> [DIRECTIONS]:
Write out an exact copy of the line containing "Click the home icon for ultralytics package" and all lines that follow it in the data below, leaving out pictures.

> [EXTRACTED DATA]:
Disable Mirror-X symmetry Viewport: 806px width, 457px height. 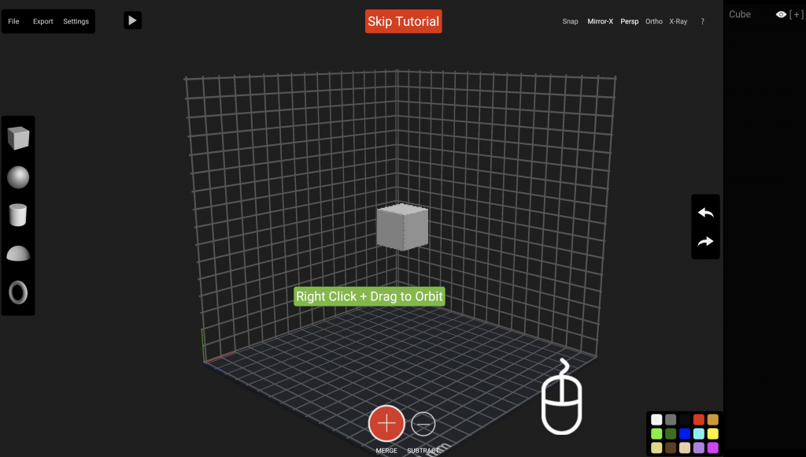600,21
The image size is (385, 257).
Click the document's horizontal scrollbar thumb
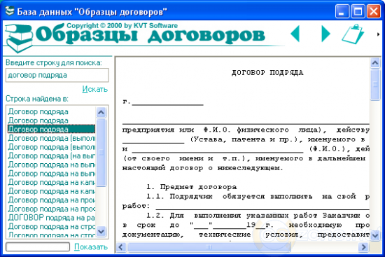pos(209,247)
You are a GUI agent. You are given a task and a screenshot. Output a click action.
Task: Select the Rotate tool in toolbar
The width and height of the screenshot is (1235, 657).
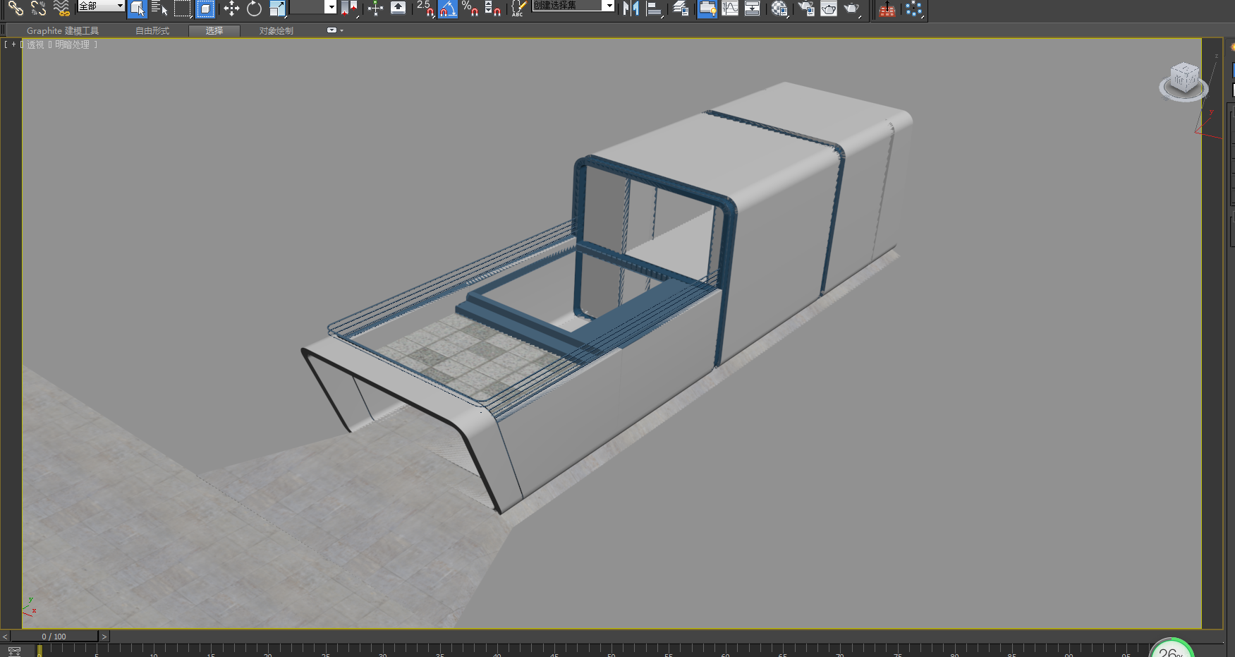click(x=254, y=8)
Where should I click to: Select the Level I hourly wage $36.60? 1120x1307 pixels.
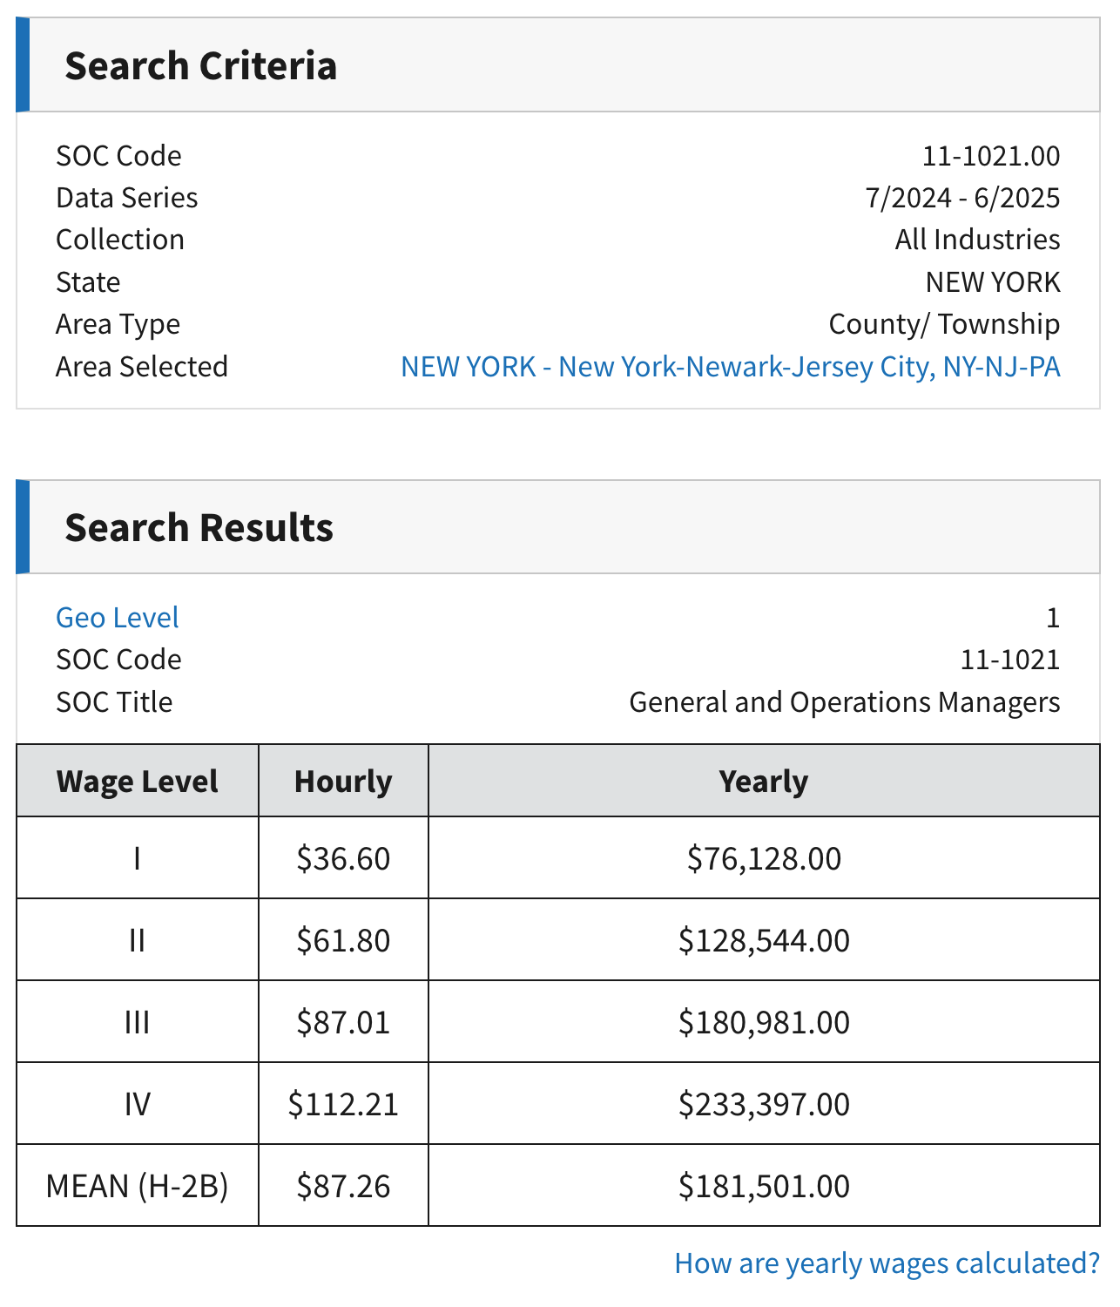(x=343, y=858)
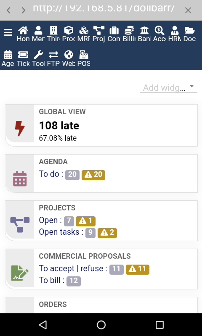This screenshot has height=336, width=202.
Task: Open the Products box icon
Action: [x=69, y=31]
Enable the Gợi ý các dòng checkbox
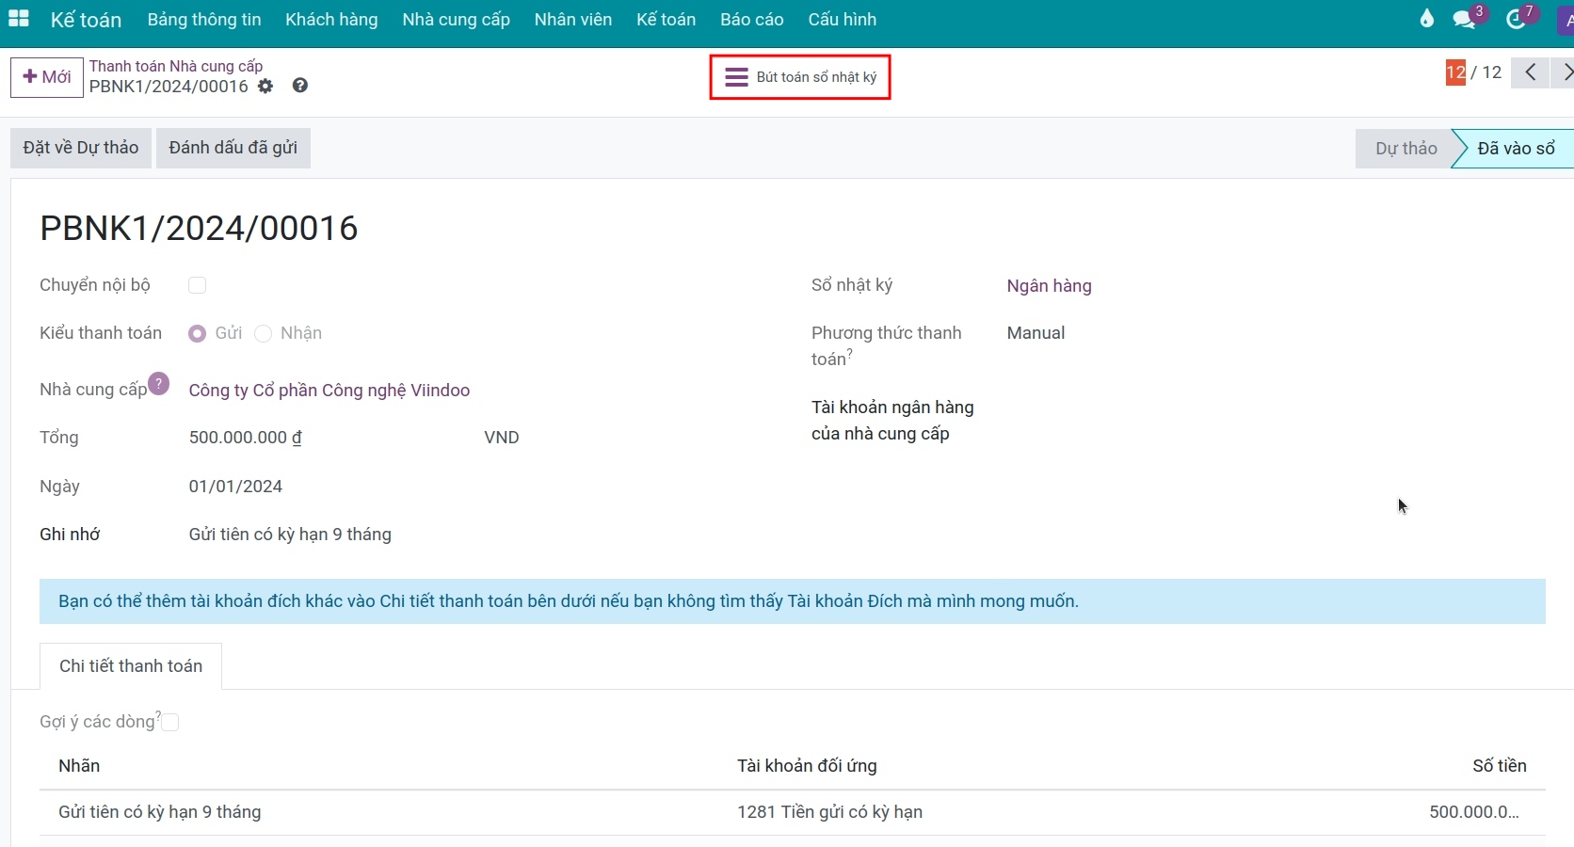 click(x=170, y=723)
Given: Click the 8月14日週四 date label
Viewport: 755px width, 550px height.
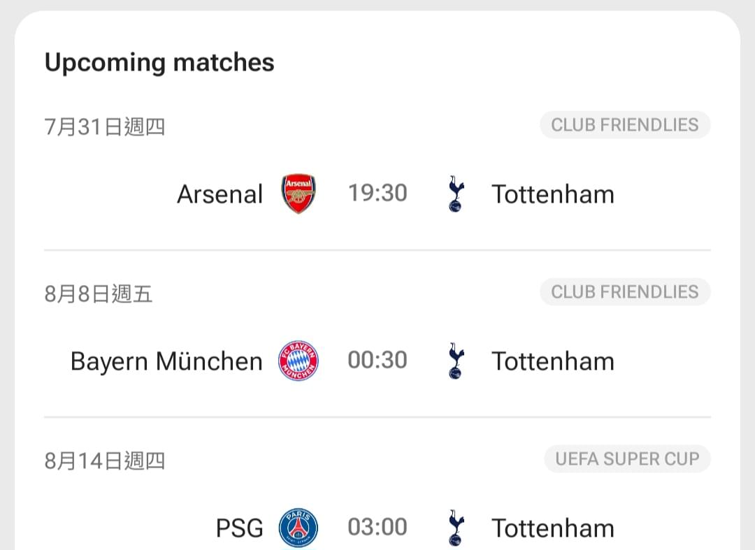Looking at the screenshot, I should coord(105,461).
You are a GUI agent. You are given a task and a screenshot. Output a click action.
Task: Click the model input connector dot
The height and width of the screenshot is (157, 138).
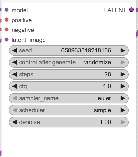(x=7, y=10)
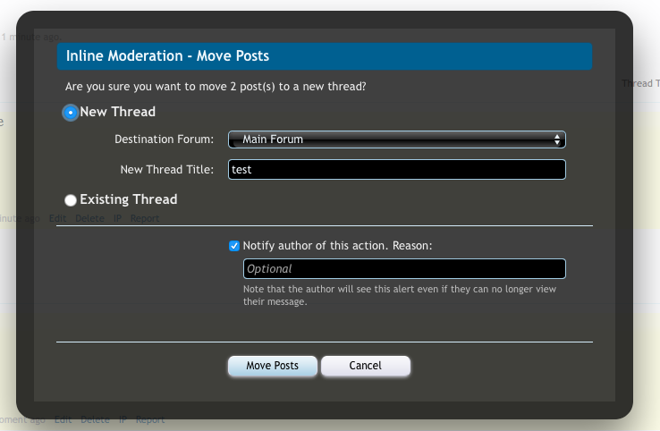Open the Destination Forum dropdown

click(x=396, y=139)
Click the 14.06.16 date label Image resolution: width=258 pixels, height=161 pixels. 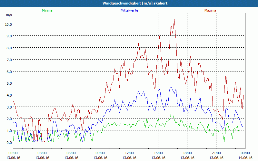[x=245, y=158]
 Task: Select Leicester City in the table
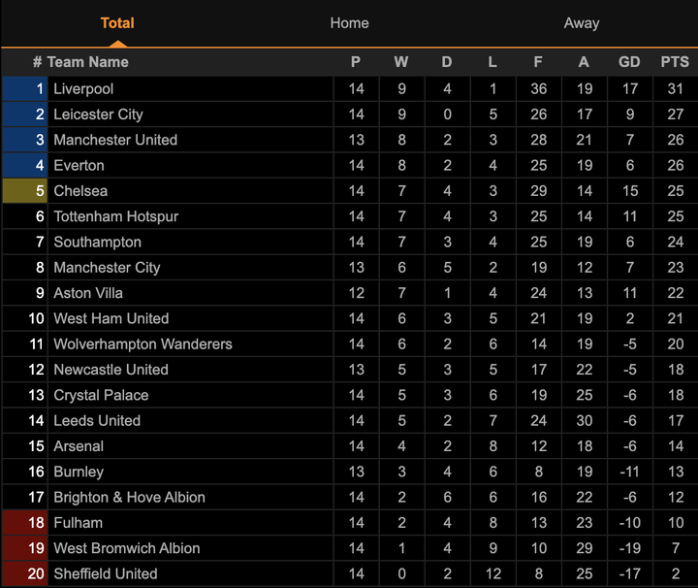pyautogui.click(x=98, y=114)
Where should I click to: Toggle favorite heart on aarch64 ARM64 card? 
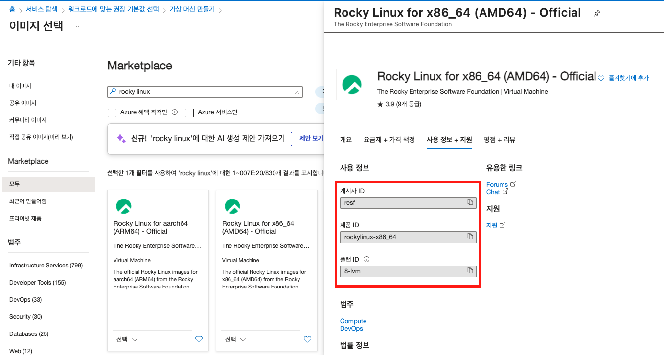(x=199, y=339)
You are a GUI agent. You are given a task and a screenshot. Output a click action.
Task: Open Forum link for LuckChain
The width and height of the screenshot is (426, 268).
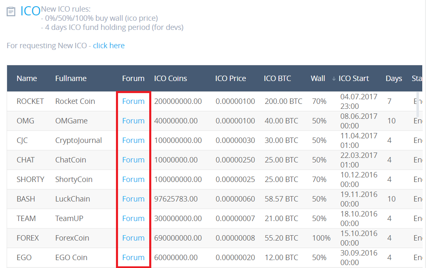[133, 199]
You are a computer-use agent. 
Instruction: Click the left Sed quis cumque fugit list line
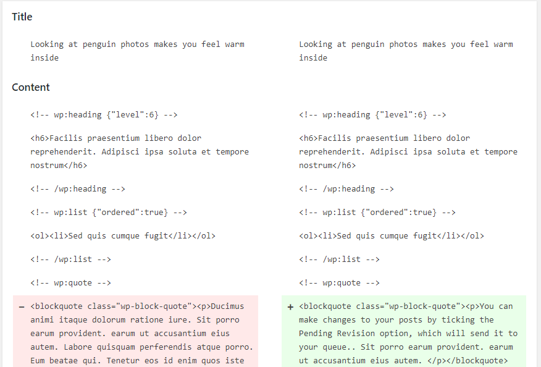click(123, 236)
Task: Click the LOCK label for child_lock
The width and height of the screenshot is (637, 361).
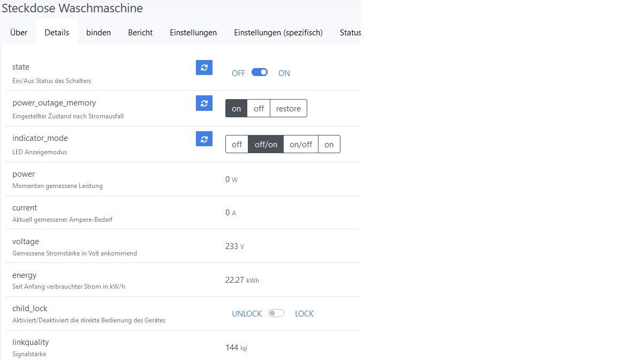Action: [x=304, y=313]
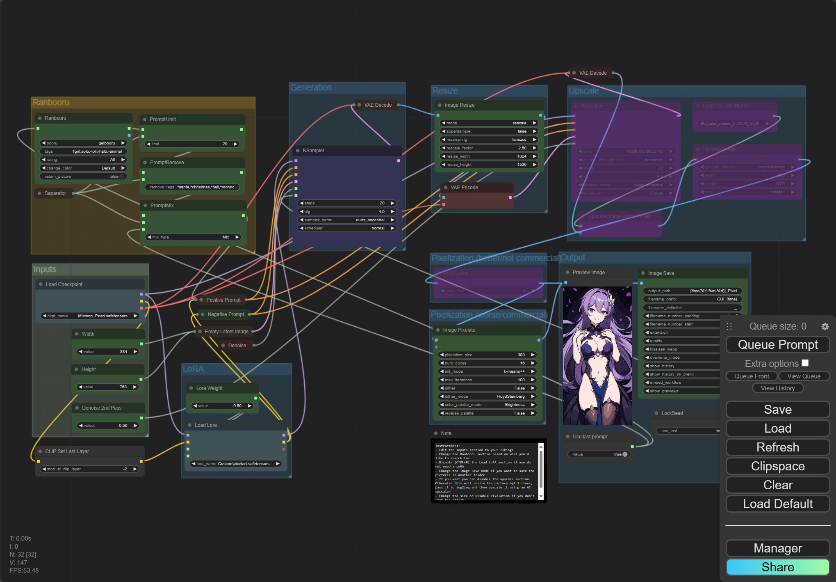This screenshot has width=836, height=582.
Task: Click the Queue Prompt button
Action: point(778,344)
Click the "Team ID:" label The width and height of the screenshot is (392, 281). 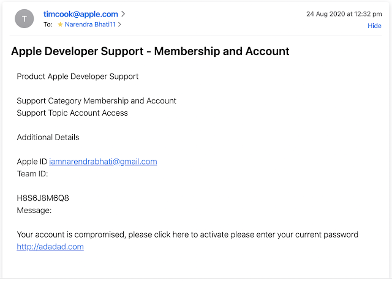(x=32, y=174)
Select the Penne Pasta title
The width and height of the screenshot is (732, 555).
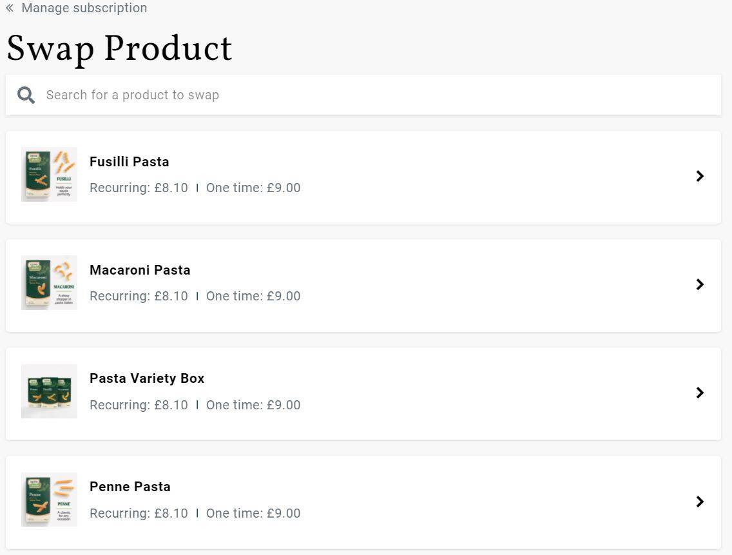tap(130, 487)
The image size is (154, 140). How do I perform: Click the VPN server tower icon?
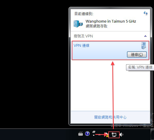pos(143,46)
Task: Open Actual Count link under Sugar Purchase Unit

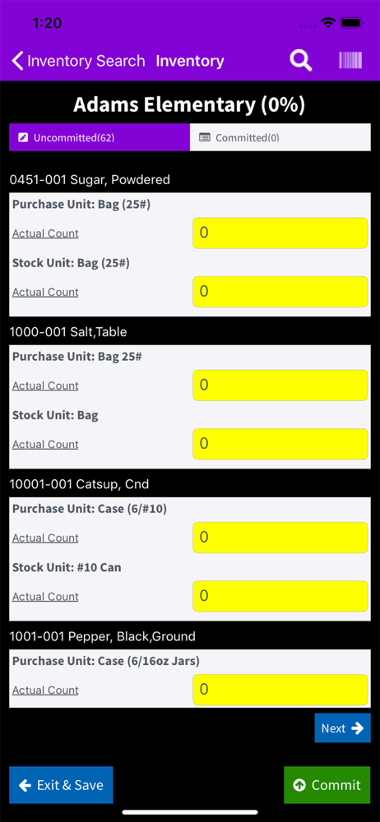Action: [x=46, y=233]

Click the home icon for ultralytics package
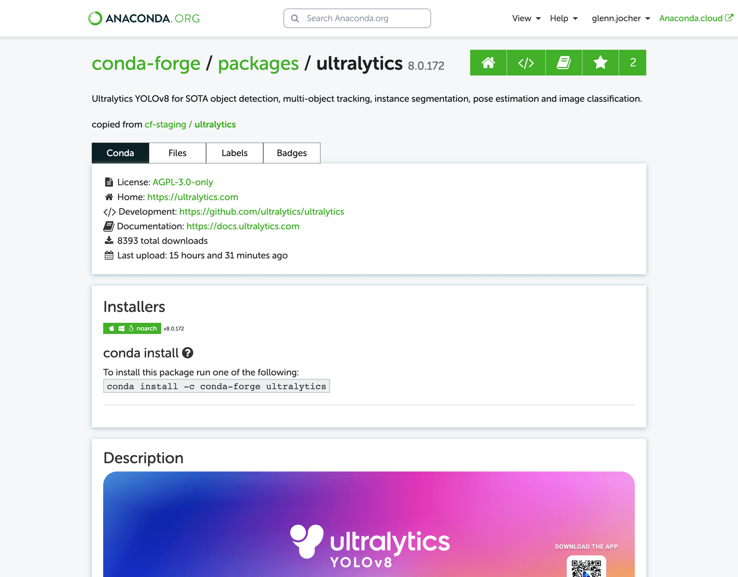click(489, 62)
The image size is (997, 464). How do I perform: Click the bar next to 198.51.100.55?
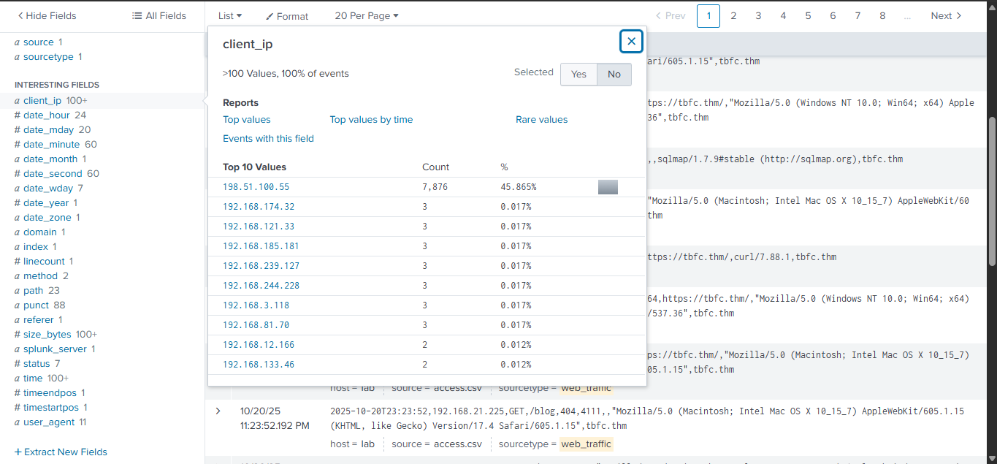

> [EXERCISE RESPONSE]:
Click the home icon for ultralytics package
click(489, 62)
The image size is (997, 464). How do I perform: Click the bar next to 198.51.100.55?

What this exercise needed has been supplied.